* Assignment
Only lines that contain the word "computer" are to be returned from the data below.

◆ ◆ ◆ ◆

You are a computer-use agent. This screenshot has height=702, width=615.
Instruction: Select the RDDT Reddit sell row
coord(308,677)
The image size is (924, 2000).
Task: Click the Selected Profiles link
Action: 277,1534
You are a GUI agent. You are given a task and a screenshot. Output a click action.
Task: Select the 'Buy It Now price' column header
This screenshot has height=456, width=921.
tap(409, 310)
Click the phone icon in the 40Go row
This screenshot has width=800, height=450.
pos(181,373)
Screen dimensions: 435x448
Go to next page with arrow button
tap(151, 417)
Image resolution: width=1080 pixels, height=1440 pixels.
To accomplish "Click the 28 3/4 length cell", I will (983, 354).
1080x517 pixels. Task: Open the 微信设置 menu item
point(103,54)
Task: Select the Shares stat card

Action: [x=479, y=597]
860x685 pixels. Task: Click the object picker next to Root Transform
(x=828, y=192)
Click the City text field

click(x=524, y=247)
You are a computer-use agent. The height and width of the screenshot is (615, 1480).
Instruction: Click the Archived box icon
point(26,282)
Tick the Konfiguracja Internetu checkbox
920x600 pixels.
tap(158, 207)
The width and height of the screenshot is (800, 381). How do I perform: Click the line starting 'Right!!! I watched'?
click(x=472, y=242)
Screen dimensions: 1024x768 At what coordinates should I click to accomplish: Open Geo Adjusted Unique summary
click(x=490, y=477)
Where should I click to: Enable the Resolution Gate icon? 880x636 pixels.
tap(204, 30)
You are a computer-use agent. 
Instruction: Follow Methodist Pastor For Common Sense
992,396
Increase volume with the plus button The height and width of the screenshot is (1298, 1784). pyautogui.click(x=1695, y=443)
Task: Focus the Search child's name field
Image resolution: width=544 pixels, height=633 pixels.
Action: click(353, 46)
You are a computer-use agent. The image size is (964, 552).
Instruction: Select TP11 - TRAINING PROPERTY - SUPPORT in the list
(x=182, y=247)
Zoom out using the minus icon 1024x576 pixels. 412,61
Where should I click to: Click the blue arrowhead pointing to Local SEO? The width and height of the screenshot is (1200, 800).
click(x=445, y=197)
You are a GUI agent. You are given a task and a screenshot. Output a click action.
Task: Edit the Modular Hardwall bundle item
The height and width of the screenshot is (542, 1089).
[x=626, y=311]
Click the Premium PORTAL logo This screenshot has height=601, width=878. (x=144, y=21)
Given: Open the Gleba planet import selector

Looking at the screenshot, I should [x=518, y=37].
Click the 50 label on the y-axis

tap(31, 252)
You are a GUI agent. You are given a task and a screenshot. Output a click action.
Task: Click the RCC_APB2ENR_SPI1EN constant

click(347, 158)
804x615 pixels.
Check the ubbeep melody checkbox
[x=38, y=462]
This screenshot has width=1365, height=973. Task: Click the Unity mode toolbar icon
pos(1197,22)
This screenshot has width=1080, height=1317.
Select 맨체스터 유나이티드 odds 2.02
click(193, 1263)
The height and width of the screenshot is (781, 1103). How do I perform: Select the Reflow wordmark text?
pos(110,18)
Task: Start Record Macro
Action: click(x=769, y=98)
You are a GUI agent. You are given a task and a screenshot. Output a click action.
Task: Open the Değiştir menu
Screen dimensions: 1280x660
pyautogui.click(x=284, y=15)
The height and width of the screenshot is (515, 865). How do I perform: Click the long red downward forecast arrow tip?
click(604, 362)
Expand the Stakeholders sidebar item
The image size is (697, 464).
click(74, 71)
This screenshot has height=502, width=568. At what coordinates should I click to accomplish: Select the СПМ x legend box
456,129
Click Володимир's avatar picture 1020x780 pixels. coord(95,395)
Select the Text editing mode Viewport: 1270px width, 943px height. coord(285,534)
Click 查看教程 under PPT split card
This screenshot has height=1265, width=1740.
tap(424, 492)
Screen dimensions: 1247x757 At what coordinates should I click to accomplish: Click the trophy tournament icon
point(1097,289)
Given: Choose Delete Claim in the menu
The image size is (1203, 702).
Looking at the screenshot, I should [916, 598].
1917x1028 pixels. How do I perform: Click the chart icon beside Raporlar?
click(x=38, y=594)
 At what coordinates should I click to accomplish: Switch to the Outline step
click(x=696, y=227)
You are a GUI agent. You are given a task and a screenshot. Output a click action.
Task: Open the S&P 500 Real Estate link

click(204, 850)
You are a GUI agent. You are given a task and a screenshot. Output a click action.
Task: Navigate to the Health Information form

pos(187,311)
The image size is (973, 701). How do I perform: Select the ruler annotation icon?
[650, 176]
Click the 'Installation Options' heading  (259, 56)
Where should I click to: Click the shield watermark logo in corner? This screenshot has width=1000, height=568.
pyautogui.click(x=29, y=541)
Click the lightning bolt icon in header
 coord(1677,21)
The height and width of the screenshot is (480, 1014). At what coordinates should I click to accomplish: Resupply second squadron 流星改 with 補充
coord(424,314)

◆ ◆ ◆ ◆

* Output of the task
You are a computer-use agent. This screenshot has height=702, width=615.
You are a computer-use agent. The height and width of the screenshot is (615, 1480).
You are a computer-use agent. 
You are a computer-use agent. The image size is (964, 552).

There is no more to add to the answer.